● Items
+ + + +
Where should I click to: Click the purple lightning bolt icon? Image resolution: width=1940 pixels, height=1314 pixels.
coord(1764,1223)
+ + + +
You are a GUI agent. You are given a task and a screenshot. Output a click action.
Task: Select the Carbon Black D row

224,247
+ + + +
● Your goal
Report every line of the items above that contains the string "click". Case matters, so a line counts only if the capitalization matches.

● Answer
Where should I click to: Click the purple lightning bolt icon? Image resolution: width=1940 pixels, height=1314 pixels.
You are a GUI agent. You are given a task and a screenshot. Output a click action.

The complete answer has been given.